$(\mathcal{T}1)$ Every measurable function is constant on atoms.
Proof:
consider atom $A$ and function $f$ that isn't constant on $A$.There is a value $r\in \mathbb{R}$, such that $\mu(f^{-1}((-\infty,r)))>0\land \mu(f^{-1}([r,+\infty)))>0$. Those two sets are division of an atom and both have positive measure - contradiction. QED.
Conclusion: define $X_f:=\{x\in X:f(x)\neq 0\}$. If $\int_{X_f}fd\mu=1$, then every atom $A\subset X_f$ has finite measure. From now on I will consider only those.

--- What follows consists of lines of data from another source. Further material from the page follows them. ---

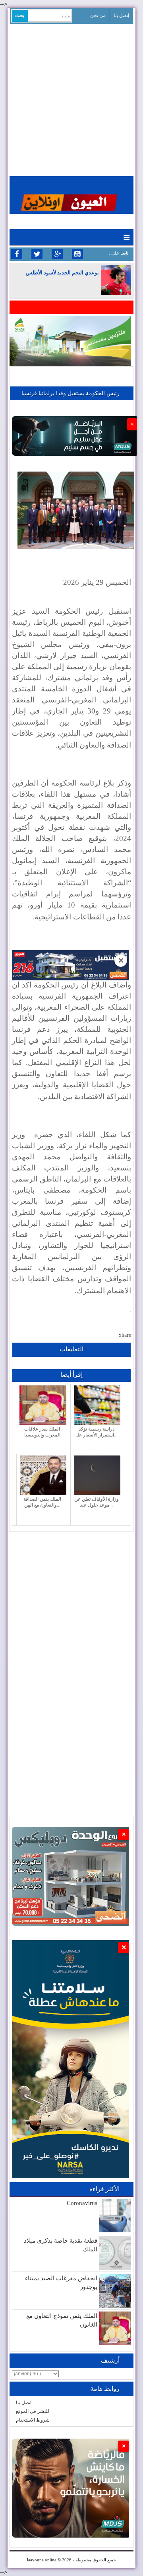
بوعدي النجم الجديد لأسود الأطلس (62, 273)
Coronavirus (82, 2203)
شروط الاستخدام (33, 2420)
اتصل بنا (23, 2402)
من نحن (97, 15)
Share (124, 1335)
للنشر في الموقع (32, 2411)
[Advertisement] (71, 99)
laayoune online (41, 2559)
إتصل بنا (121, 15)
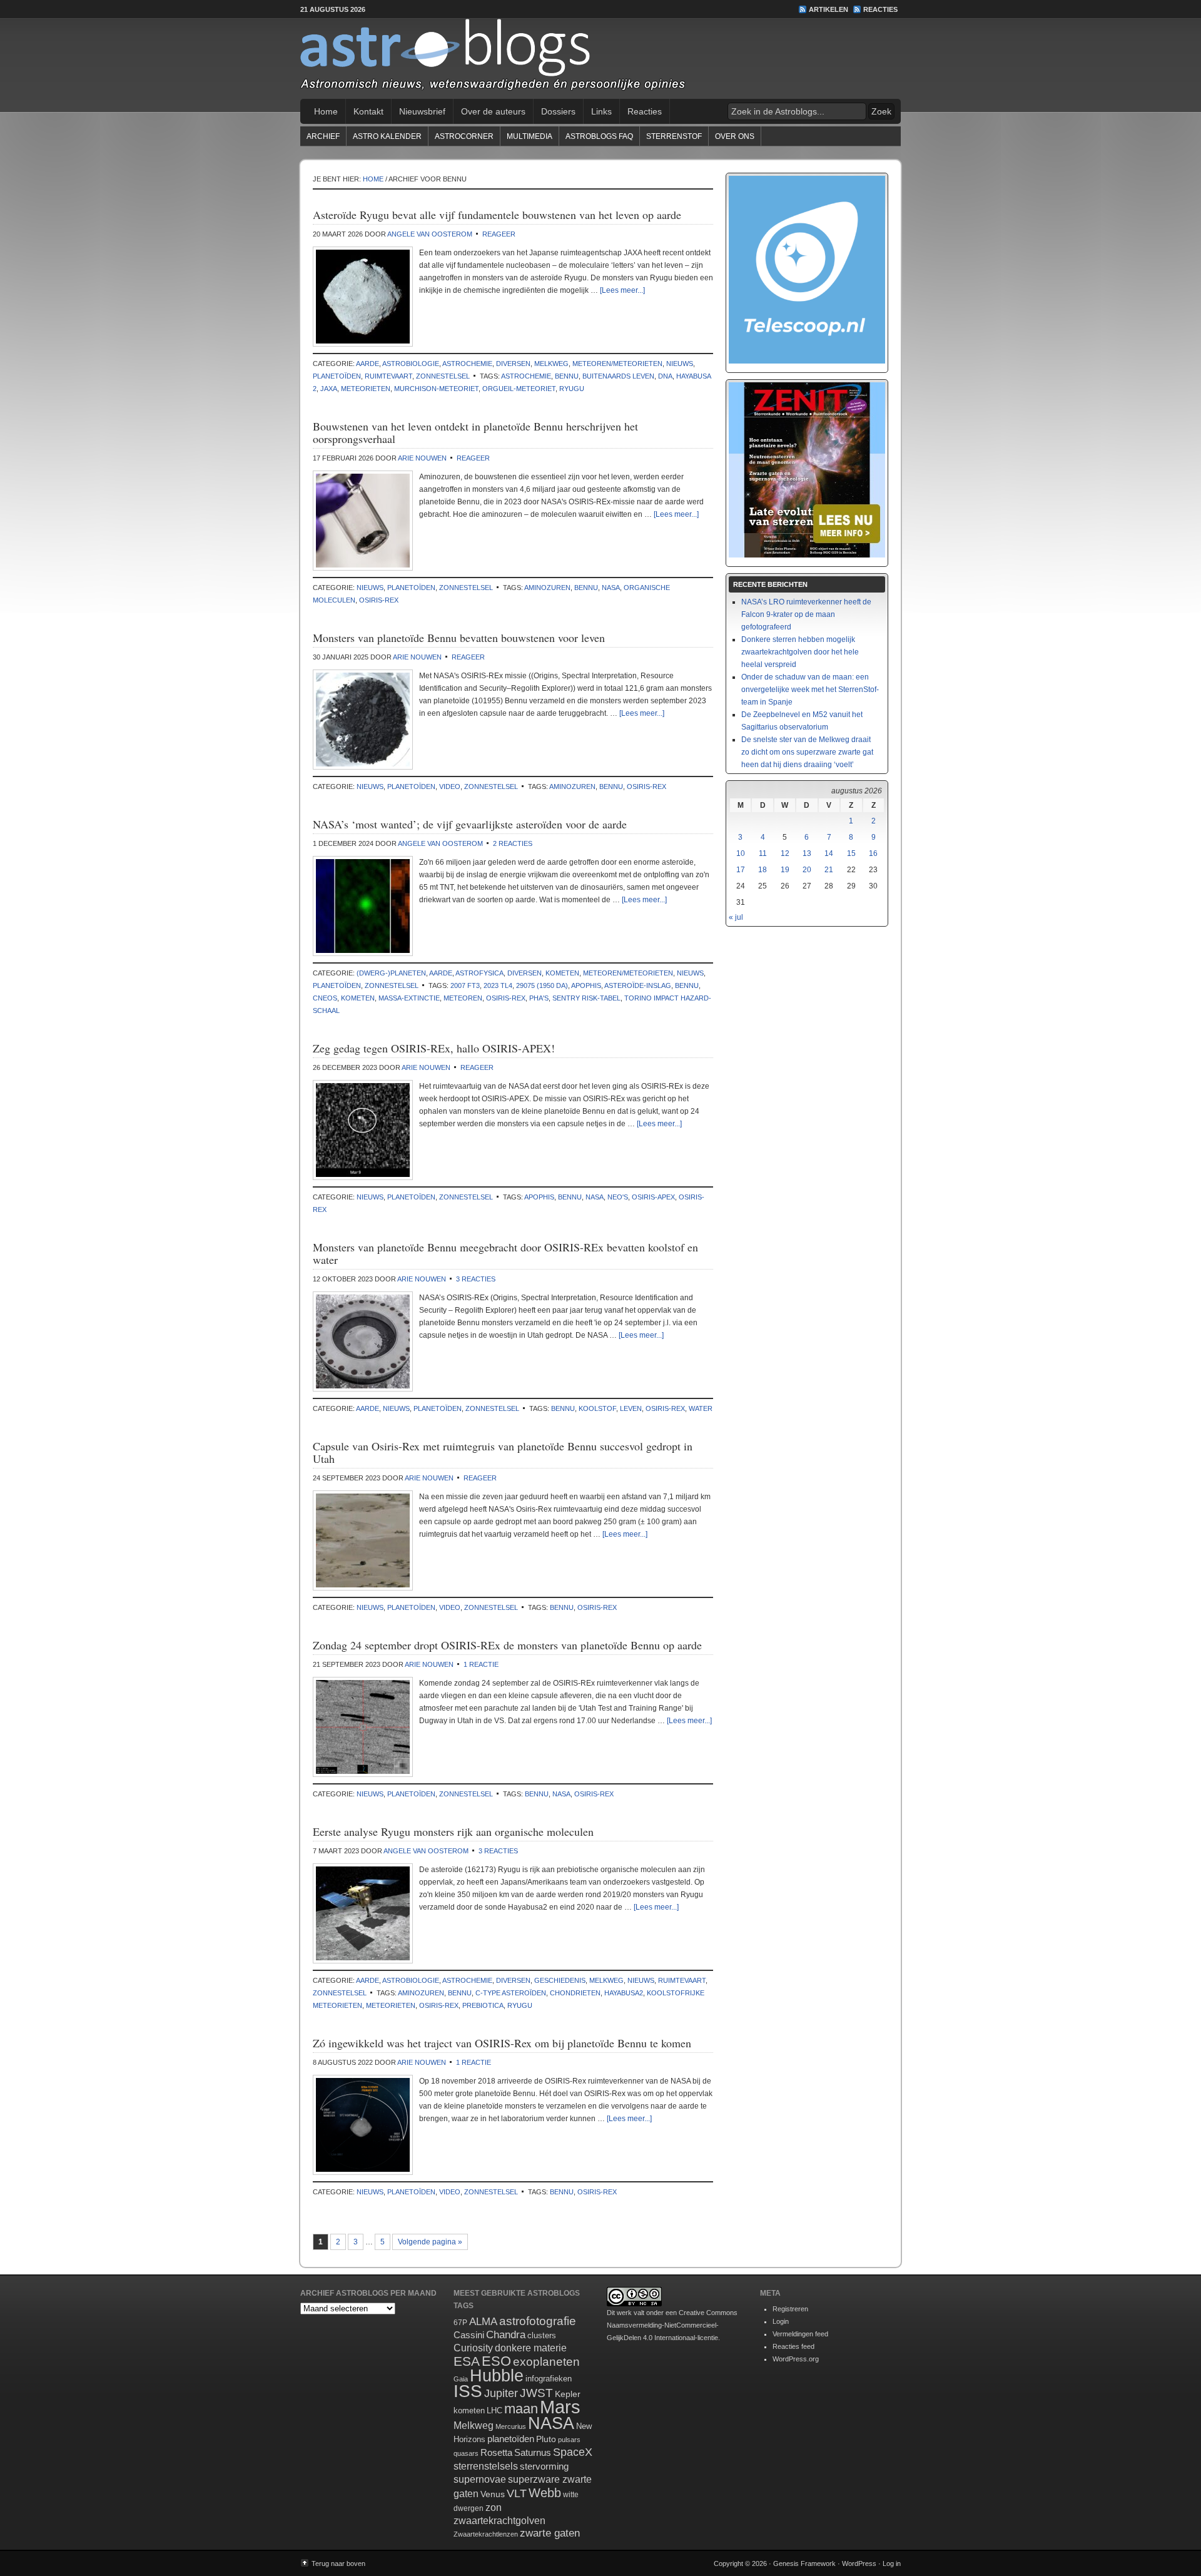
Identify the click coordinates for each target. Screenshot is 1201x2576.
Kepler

By definition $X_f$ is an atom iff for any $A\subset X_f$ $A\cong\emptyset\lor A\cong X_f$, but it is also equivalent to statement: $$(*)\forall A\subset X_f:\int_A|f|d\mu=\int_{\emptyset}|f|d\mu\lor \int_A|f|d\mu=\int_{X_f}|f|d\mu$$
As you have noticed, all extreme points (if any) should be located on sphere, and existence of division $A,B$ such that $\int_A |f|d\mu>0, \int_B |f|d\mu>0$ is sufficient for $f$ to not be an extreme point (take $g_1:=\frac{1}{\mu(A)}\chi_Af$ and $g_2:=\frac{1}{\mu(B)}\chi_Bf$ then $f=\mu(A)g_1+\mu(B)g_2$, and $g_1\in \mathbb{S}, g_2\in \mathbb{S}$). In the light of (*) it could be stated: if $X_f$ is not atomic then $f$ is not an extreme point. Lets show that it is necessary too:
$(\mathcal{T}2)$ If $X_f$ is atomic, then $f$ is an extreme point.
Proof:
Suppose, that $f$ is not an extreme point: $$\exists{a\in (0,1)}\ \exists{g,h\in \mathbb{B}\setminus \{f\}}: f\cong ag+(1-a)h$$
It is clear, that $X_f\setminus (X_g \cup X_h)\cong \emptyset$ and in restriction to $X\setminus X_f$, $ag$ and $(1-a)h$ will cancel out:
$$ (ag+(1-a)h)\restriction_{X\setminus X_f}\cong 0=f\restriction_{X\setminus X_f}$$
but then
$$ (**)ag+(1-a)h\cong \chi_{X_f}(ag+(1-a)h)=a\chi_{X_f}g+(1-a)\chi_{X_f}h$$
Because of $(\mathcal{T}1)$ functions $f,g$, and $h$ have to be (a.e.) constant within $X_f$:
$$(***)
\left\{
\begin{array}{lr}
g\restriction_{X_f}\cong uf\restriction_{X_f} \\
h\restriction_{X_f}\cong vf\restriction_{X_f}
\end{array}
\right.
$$
for some $u,v\in [-1,1)$ ($u,v\neq 1$ because $g,h \neq f$). From $(**)$ and $(***)$:
$$ag+(1-a)h\cong a\chi_{X_f}uf+(1-a)\chi_{X_f}vf$$
$$ \chi_{X_f}f=f$$
$$ag+(1-a)h\cong auf+(1-a)vf\cong f$$
That boils down to one variable case: $1=au+(1-a)v$. There are no $u,v\in [-1,1)$ that satisfy this equation - contradiction.
Conclusion: $f$ is an extreme point. QED.
Notation:
$\chi_{\square}$ is characteristic function of the set $\square$
$\mathbb{B}=\{f:X\to \mathbb{R}| f-measurable \land \int_{X}|f|d\mu\le 1\}$ is closed unit ball centered in constant zero function.
$\mathbb{S}=\{f\in\mathbb{B}|\int_{X}|f|d\mu=1\}$ is unit sphere.
$A\cong B$, $f\cong g$ means that $\mu(A\setminus B)+\mu(B\setminus A)=0$ and $\mu(\{x:f(x)\neq g(x)\})=0$ respectively.